### REQUIREMENTS:
1) In the forum thread about Okiaya rods, how many times a year does Attkisson say he shark fishes the surf?
2) Carry on the forum thread about Okiaya rods from the point where it stops.
** START OF PAGE EXTRACT **
# Okiaya rods?



## Attkisson (Aug 3, 2013)

I just bought 2 penn 9/0 reels I am thinking about buying penn senator 9/0 rods but I found 2 okiaya rods 130lb-160lb rods for the price of one penn rod. Let me just say I shark fish the surf maby 4-5 times a year.


----------



## Attkisson (Aug 3, 2013)

I know u get what u pay for in most cases but just curious if anyone has ever had any experiance with the rods


----------



## Tex 79 (Mar 13, 2012)

I have one with a international 50w on it. Seems to be a nice rod for the price, I don't know how it will hold up I've only had it for about 2 weeks.


----------



## Attkisson (Aug 3, 2013)

Tex 79 said:


> I have one with a international 50w on it. Seems to be a nice rod for the price, I don't know how it will hold up I've only had it for about 2 weeks.
> View attachment 649266
> View attachment 649282


Have u hooked up on it yet? Does it look quality?


----------



## Tex 79 (Mar 13, 2012)
** END OF PAGE EXTRACT **
** START OF EXTRACTED INFORMATION **
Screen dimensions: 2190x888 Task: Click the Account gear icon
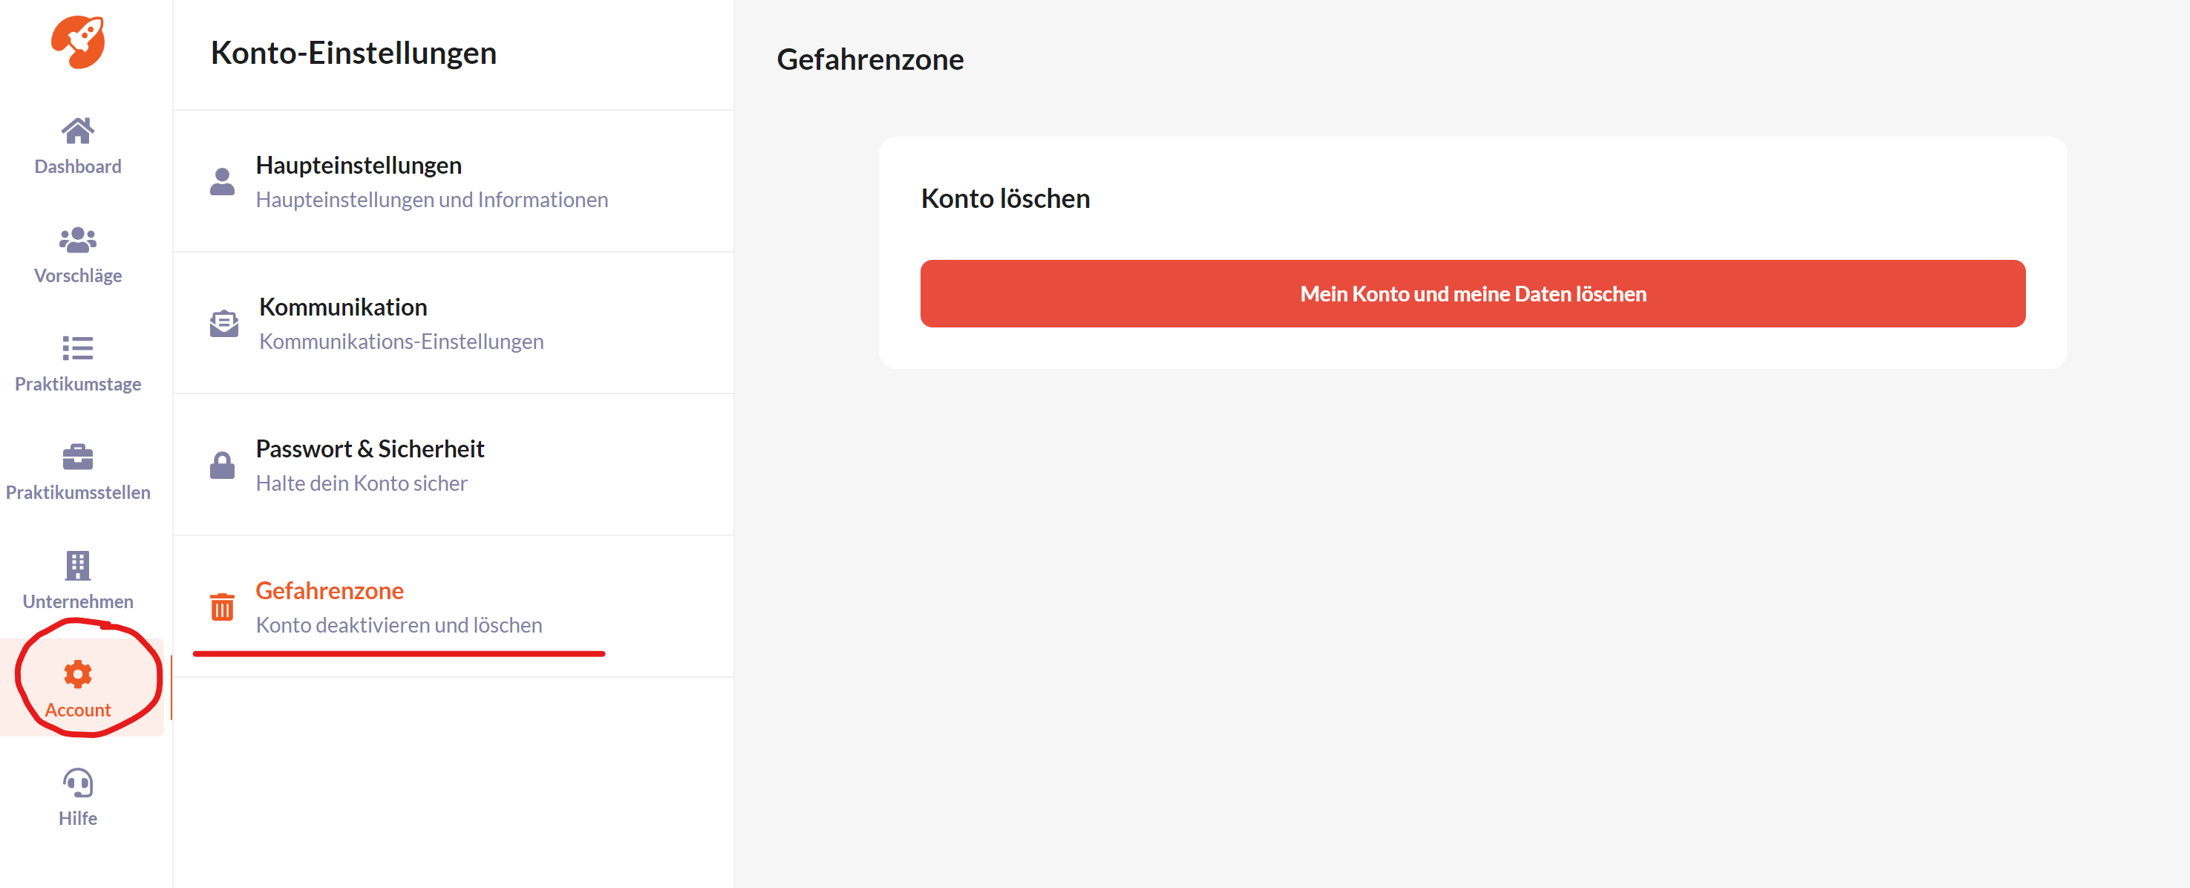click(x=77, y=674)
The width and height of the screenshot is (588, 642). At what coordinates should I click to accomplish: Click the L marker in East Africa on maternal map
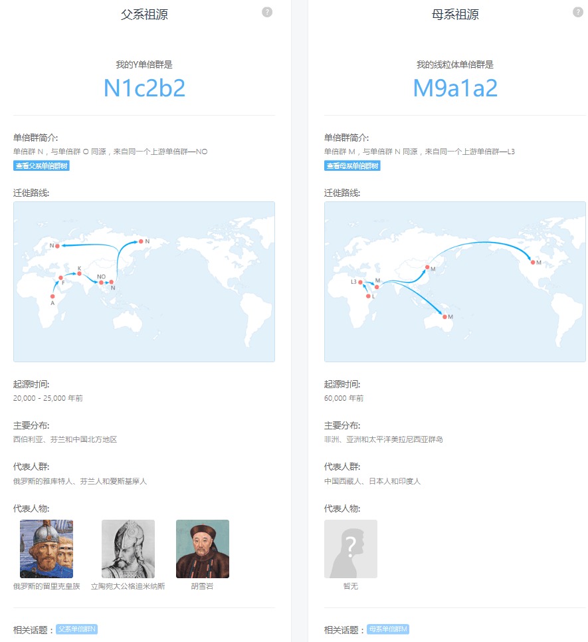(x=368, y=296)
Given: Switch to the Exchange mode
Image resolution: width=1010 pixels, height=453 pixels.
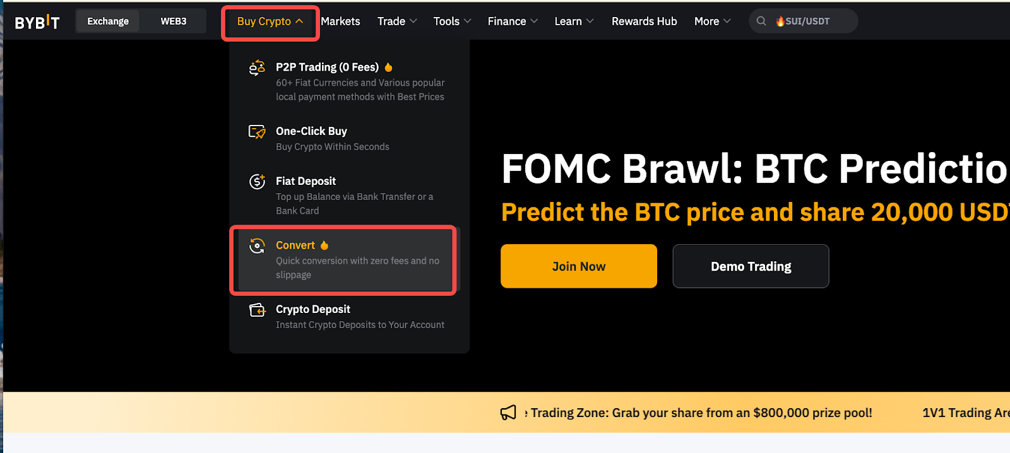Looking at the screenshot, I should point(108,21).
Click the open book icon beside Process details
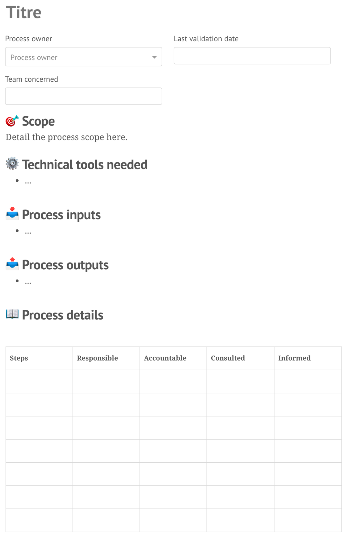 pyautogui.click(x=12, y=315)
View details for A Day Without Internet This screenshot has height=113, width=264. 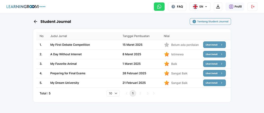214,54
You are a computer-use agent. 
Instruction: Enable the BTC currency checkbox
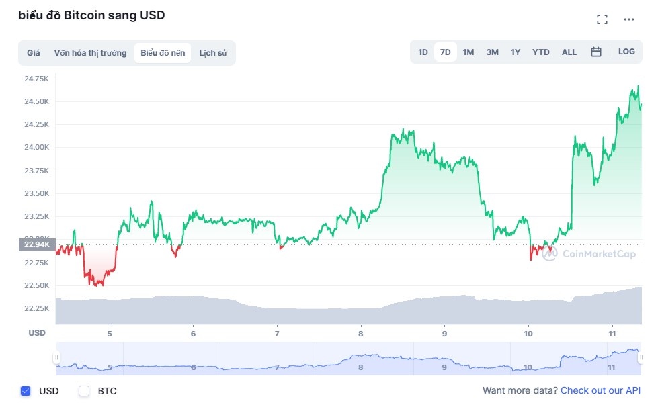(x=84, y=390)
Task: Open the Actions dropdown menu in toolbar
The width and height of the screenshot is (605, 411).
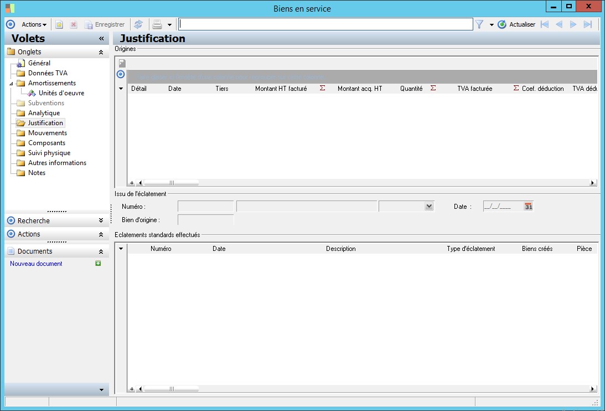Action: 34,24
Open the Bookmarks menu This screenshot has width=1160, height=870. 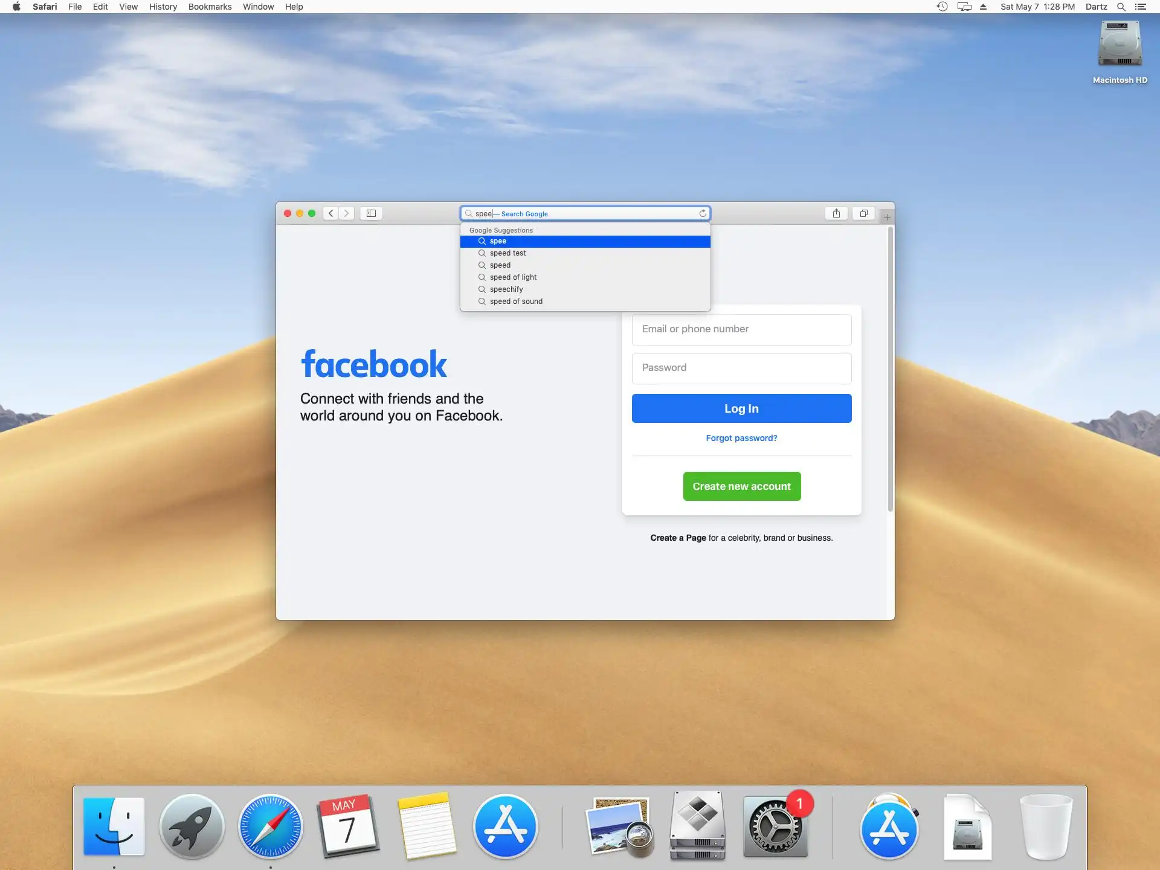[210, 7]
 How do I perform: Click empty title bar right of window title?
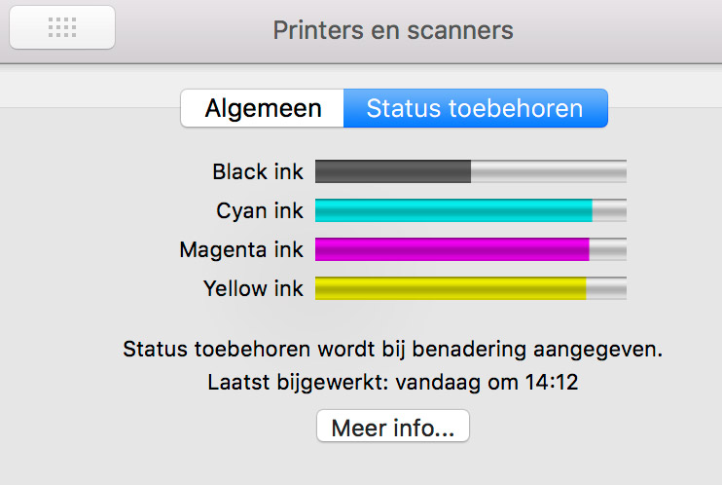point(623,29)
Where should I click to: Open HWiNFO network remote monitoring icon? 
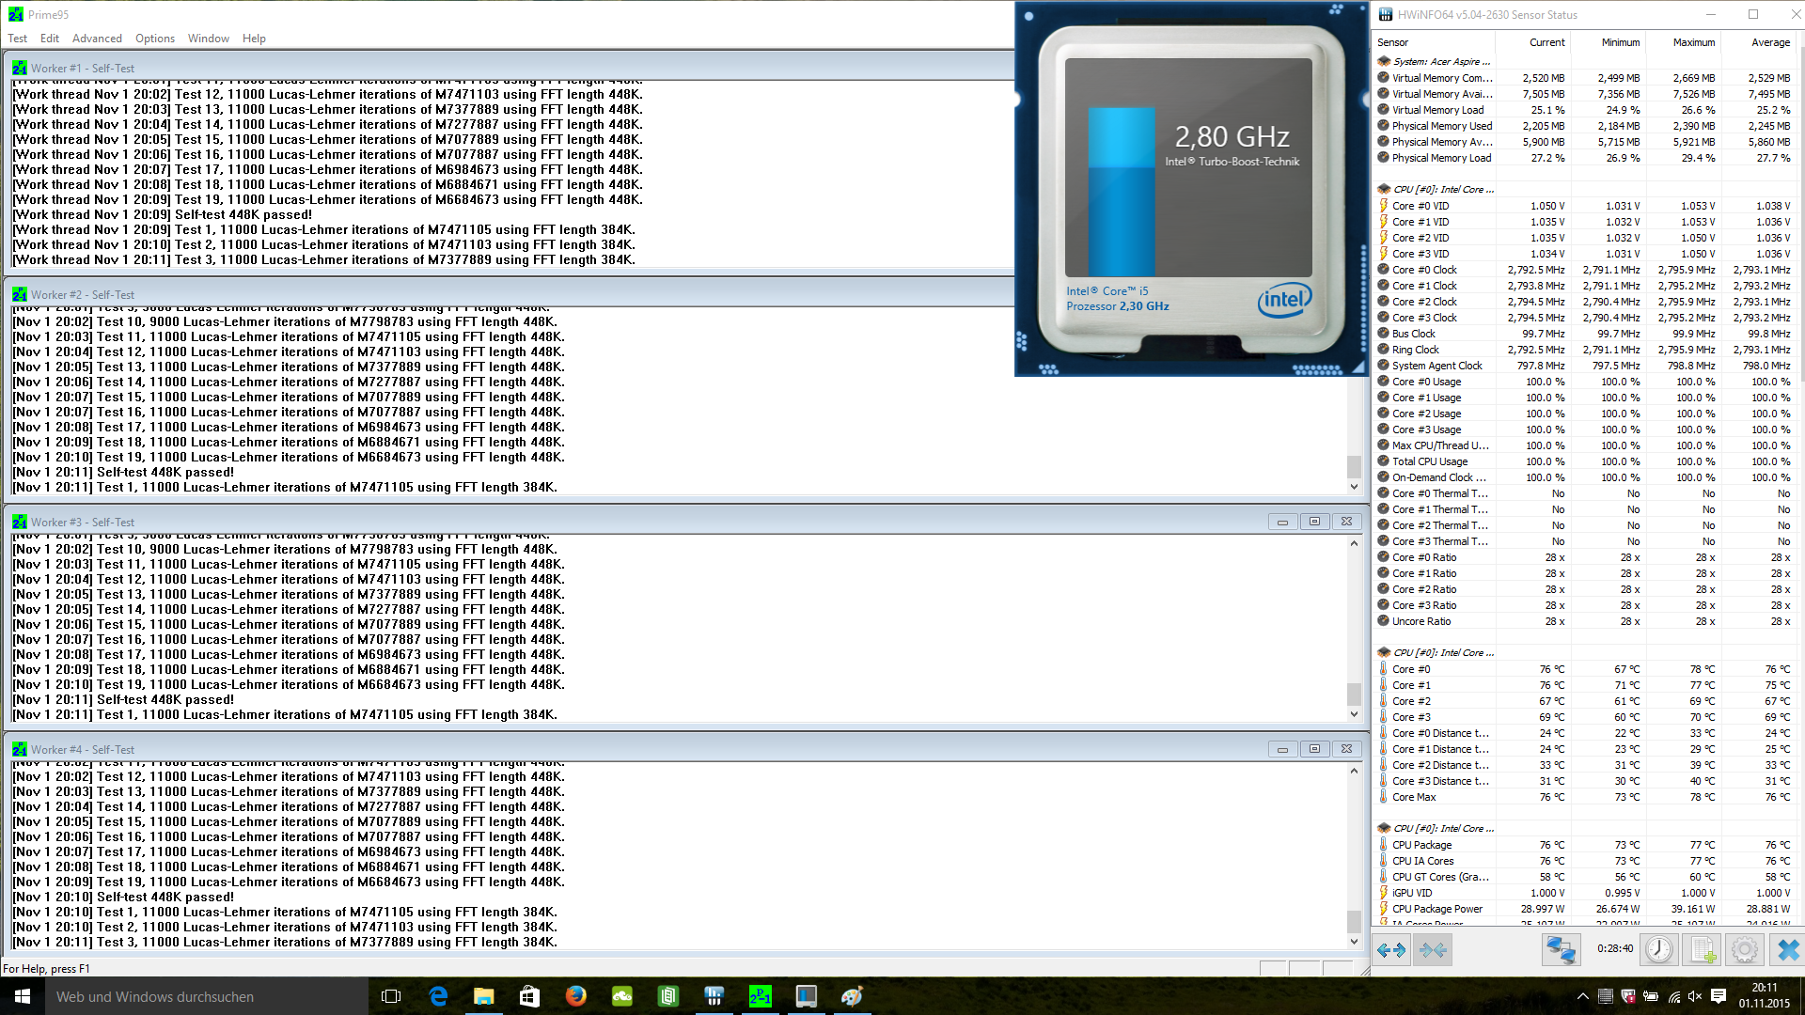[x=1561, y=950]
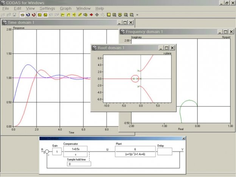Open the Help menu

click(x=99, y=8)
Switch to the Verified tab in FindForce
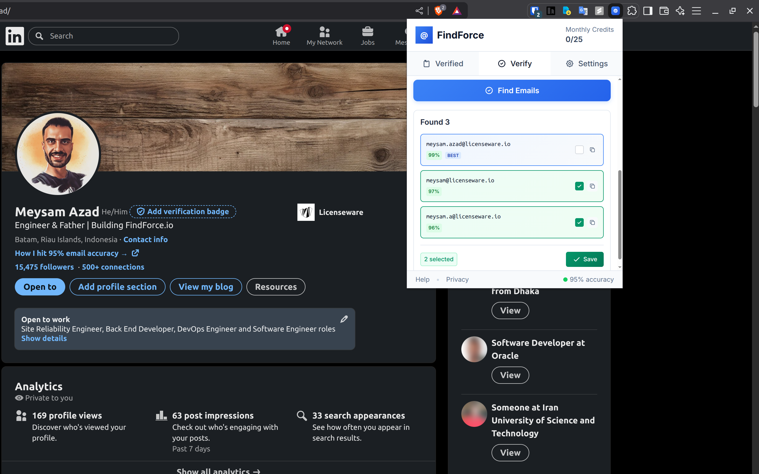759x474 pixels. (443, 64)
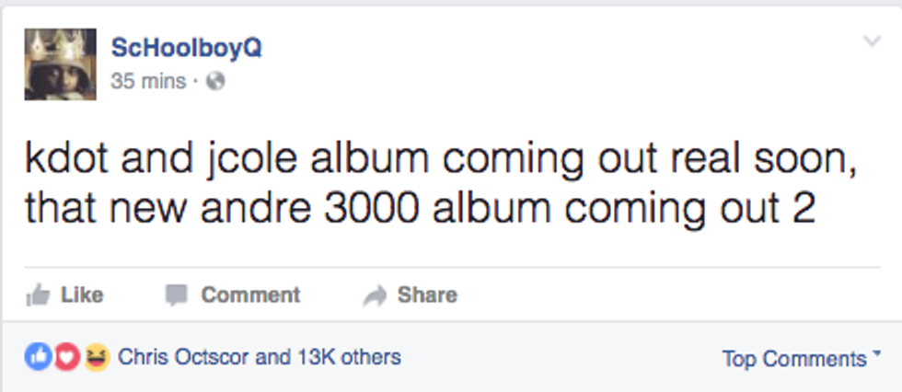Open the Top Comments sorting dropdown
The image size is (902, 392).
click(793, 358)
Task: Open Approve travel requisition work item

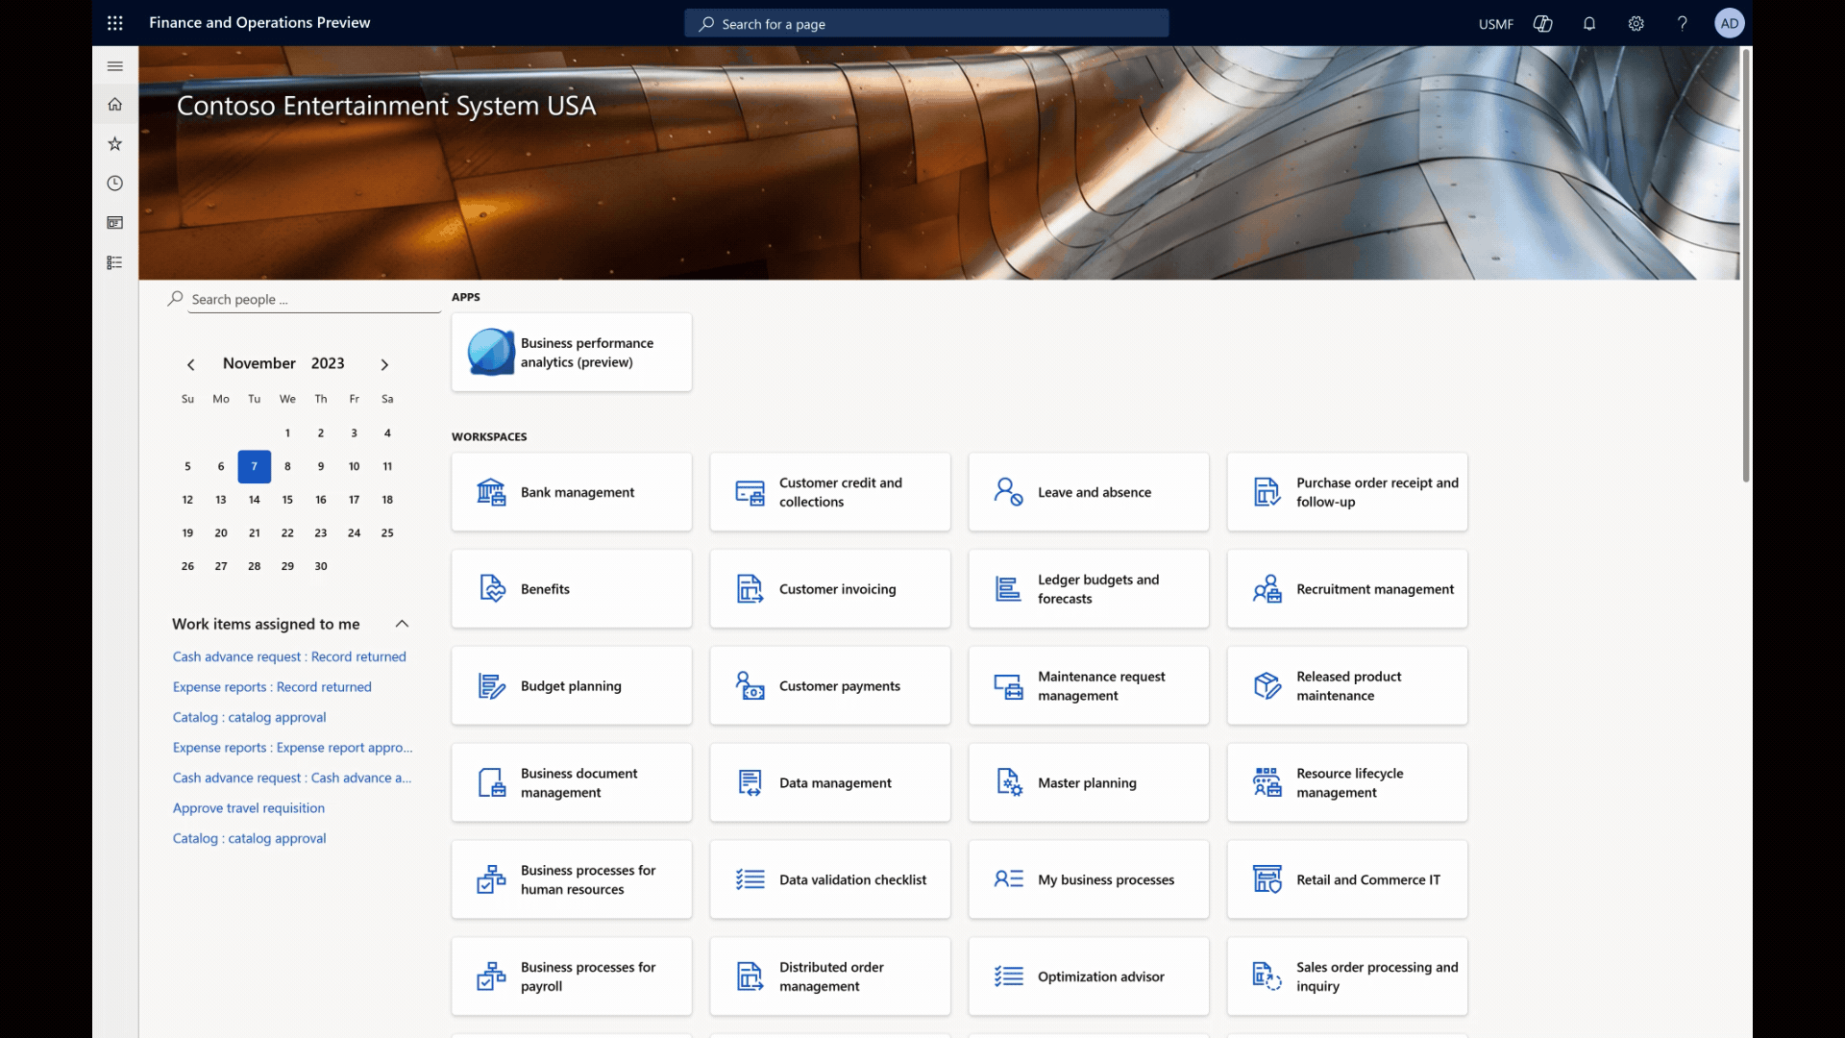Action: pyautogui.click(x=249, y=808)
** END OF EXTRACTED INFORMATION **
### RESPONSES FOR EACH TASK:
1) About 4 to 5 times a year.

2)
It's all knock off components of course, that's where the savings come in. But with a little care i think it will last. I've been washing it off then wiping it down with corrosion x after use. Looks to be well built for a $65 rod. I would buy another one if i needed another rod. I haven't hooked up on it yet, it's only been on one trip, but hopefully soon.


----------



## Attkisson (Aug 3, 2013)

Tex 79 said:


> It's all knock off components of course, that's where the savings come in. But with a little care i think it will last. I've been washing it off then wiping it down with corrosion x after use. Looks to be well built for a $65 rod. I would buy another one if i needed another rod. I haven't hooked up on it yet, it's only been on one trip, but hopefully soon.


Thanks for the input I am looking at buying 4 rods 2 for use now and 2 spares probably buy 2 then 2 more after I have tried them and hooked up.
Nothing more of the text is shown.